Se a quanto detto aggiungiamo anche la documentata esposizione del militare alle onde elettromagnetiche a partenza dai radar presenti nelle sedi in cui ha prestato servizio e le conseguenze sul suo assetto immunitario delle multiple vaccinazioni alle quali è stato obbligatoriamente sottoposto nel corso degli anni, ricaviamo un quadro multifattoriale di elementi che agendo sia direttamente, come riconosciuti elementi oncogeni, sia indirettamente per la loro azione di indebolimento delle difese immunitarie del soggetto, possono aver assunto, nel loro insieme, un ruolo determinante nella insorgenza della malattia neoplastica.
Da un punto di vista medico-legale assurge a dignità di causa quell'antecedente, di interesse e valore giuridico, dal quale dipende (in concorso di altri fattori o non) l'avverarsi della modificazione peggiorativa della persona.
In altre parole "... le concause di lesione o di invalidità al servizio devono risultare tali che senza il loro intervento non si sarebbe determinata la denunciata menomazione dell'integrità psico-fisica nella sua specifica natura e entità: il servizio prestato deve, quindi, portare un quid novi e un quid pluris rispetto alla consueta insorgenza e progressione della infermità" (Ca., Bo. - I trattamenti pensionistici privilegiati - Gi.Ed.).
La concausa efficiente, dunque, si configura come l'antecedente causale che dispiega preminente forza nel determinismo dell'evento, ovvero, pur essendo quantitativamente non significativa, da un punto di vista qualitativo e/o modale agisce in maniera da influire in modo sensibile sul fatto conseguente: di qui il valore particolare che assume rispetto alle altre concause.

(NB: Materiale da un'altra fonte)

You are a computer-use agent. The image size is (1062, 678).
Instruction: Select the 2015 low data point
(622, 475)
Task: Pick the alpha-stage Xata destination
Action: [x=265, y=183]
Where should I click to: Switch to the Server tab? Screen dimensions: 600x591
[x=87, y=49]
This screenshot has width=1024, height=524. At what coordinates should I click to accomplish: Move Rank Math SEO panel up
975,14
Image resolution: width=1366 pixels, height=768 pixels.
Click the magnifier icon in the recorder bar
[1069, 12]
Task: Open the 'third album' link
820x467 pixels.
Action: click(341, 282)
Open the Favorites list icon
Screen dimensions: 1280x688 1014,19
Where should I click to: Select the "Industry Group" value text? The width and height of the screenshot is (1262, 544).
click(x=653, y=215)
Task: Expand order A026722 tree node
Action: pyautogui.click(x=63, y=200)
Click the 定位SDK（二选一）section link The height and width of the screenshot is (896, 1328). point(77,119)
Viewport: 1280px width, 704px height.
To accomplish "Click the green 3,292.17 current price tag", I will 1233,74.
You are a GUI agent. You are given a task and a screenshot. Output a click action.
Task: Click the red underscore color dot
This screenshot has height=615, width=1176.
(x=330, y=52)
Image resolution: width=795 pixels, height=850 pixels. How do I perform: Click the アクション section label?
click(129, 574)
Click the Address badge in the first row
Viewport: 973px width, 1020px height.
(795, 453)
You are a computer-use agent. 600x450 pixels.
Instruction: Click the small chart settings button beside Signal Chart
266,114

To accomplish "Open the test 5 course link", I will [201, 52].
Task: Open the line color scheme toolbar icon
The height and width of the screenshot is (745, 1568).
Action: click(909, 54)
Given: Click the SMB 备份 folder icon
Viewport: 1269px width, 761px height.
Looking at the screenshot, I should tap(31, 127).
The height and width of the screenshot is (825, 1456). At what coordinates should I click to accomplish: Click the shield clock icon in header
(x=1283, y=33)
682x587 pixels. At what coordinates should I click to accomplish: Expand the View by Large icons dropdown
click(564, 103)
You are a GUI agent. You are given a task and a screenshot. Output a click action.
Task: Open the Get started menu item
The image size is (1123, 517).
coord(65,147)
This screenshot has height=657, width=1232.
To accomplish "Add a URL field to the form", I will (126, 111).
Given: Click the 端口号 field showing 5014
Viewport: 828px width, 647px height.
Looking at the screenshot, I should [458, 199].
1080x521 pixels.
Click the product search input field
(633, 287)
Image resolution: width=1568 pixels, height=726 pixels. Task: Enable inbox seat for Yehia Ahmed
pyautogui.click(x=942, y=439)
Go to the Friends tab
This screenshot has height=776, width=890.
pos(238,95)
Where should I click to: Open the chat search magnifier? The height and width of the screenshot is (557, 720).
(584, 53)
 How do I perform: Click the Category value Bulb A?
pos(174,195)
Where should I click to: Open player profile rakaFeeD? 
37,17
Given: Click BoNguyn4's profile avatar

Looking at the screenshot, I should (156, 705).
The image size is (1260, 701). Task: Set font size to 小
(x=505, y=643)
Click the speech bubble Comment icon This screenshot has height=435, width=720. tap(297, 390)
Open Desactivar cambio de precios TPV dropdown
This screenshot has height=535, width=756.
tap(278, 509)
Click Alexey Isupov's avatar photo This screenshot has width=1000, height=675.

Nel caso del militare ricorrente, la convinzione che la leucemia linfoblastica acuta debba trovare riconoscimento di dipendenza da causa di servizio, nasce proprio da tale percorso valutativo, che ha consentito di rilevare la sussistenza di un rischio specifico, che sotto il profilo concausale efficiente e determinante assume in questo caso primario valore giuridico. ...".
Dalle argomentazioni espresse in precedenza discende l'accoglimento del ricorso e, per l'effetto, l'annullamento degli atti impugnati.